After 3 months, compare your metrics against the baseline: - Has voluntary turnover decreased? - Have engagement or "feeling valued" scores improved? - Has absence reduced? - Have client conversion or retention rates improved?

 

Step 4: Calculate and report

 

Use the framework above to calculate your ROI. Present it alongside the baseline comparison. This gives you the evidence to maintain, expand, or refine the programme.

For a practical guide to building the internal case, see How to Build a Business Case for Employee Recognition.

 

Using Huggg for ROI tracking

 

Huggg provides the data layer you need:

  • Spend tracking - see total spend by team, manager, and time period
  • Redemption data - know who redeemed and when
  • Manager budgets - recognition budgets give you granular control and visibility
  • Gift flexibility - gift cards, physical gifts, and Gift with Choice let you match the gift to the moment
  • Free platform - no standing cost to muddy your ROI calculation. You only pay for gifts sent.

For the full programme framework, see the 2026 Employee Gifting Handbook. For a complete guide to building an employee recognition scheme, see our step-by-step guide.

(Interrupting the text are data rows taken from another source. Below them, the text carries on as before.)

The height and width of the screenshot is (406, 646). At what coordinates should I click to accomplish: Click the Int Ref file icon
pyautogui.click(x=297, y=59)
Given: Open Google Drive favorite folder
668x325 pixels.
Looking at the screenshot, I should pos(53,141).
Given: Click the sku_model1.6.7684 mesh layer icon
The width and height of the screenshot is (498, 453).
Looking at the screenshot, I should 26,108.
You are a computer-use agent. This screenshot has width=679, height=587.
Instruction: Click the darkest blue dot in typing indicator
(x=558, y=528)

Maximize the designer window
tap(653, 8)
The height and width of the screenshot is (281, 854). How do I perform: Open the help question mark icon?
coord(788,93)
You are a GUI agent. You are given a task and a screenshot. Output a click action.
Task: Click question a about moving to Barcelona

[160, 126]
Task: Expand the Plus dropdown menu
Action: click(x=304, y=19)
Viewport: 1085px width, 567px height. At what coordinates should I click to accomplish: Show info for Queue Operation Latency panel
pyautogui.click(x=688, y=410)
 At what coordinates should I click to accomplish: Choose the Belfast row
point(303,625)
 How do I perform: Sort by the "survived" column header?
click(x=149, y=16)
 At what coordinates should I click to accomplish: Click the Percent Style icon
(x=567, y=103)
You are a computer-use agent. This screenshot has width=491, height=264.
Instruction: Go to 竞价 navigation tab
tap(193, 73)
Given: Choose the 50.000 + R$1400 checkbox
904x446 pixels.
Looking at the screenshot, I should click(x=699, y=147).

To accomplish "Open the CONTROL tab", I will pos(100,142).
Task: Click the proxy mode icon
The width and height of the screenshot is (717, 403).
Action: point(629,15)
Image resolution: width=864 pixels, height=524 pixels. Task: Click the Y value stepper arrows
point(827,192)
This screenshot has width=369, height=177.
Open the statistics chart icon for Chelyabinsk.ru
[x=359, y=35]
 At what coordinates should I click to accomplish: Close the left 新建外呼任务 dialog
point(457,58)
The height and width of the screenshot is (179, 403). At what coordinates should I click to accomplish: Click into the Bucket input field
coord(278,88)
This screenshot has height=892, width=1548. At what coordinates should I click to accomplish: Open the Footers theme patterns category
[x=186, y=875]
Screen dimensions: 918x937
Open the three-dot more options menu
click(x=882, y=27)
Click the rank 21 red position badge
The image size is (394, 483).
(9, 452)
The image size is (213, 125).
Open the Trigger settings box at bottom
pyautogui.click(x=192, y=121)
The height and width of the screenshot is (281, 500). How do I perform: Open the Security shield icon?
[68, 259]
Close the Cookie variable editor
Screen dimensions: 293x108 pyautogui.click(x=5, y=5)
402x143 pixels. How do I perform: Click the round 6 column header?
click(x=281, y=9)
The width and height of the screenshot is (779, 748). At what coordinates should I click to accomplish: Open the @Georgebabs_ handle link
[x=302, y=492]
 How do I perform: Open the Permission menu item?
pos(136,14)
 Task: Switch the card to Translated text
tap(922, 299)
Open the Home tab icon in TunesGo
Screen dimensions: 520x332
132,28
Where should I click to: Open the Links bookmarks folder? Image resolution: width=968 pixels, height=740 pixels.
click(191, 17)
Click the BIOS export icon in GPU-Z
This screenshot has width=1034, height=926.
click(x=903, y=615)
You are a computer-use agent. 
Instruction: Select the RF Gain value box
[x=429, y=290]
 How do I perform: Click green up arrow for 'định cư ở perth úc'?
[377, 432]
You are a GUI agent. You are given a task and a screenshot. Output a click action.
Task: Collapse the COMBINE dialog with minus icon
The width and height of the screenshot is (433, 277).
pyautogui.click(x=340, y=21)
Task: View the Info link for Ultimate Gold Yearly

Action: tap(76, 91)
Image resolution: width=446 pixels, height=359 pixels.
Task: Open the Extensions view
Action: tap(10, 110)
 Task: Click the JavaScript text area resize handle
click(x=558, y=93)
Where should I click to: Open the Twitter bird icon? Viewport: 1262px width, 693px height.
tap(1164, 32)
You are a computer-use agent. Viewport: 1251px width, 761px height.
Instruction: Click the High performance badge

Explore our plans or start gifting for free.

 

Frequently asked questions

How do you calculate the ROI of corporate gifting?

 

Compare the total cost of your gifting programme (gifts + platform + admin) against the value it generates (reduced turnover costs, improved engagement, incremental revenue from client gifting). The formula: ROI = (Total value - Total cost) / Total cost x 100.

 

What is a good ROI for employee recognition?

 

Returns of 3-10x are typical when turnover reduction is the primary driver. Even conservative estimates (20% turnover reduction) tend to produce strong positive ROI because replacement costs are so high relative to gifting spend.

 

Do most companies track gifting ROI?

 

No. Huggg's Gifting Benchmarks Report found that only 1.2% of UK businesses track ROI on their gifting programmes. This means most companies are spending without knowing whether it works - and those that do track it have a significant competitive advantage.

 

What is the average corporate gifting spend per employee in the UK?

 

Typical ranges are £50-£200 per employee per year, depending on company size and the scope of the programme. This excludes seasonal one-off sends like Christmas, which can add £25-£100 per person.

 

How long does it take to see ROI from a gifting programme?

 

Most organisations see measurable changes within 3-6 months. Manager adoption and recognition frequency increase within the first month. Engagement and retention metrics typically shift within a quarter.

 

Is choice-based gifting more effective than fixed gifts?

 

Yes. Huggg's benchmarks data shows that companies using choice-based gifting report stronger belief in retention impact than those offering fixed or no gifts. Recipients value gifts more when they have a say in what they receive.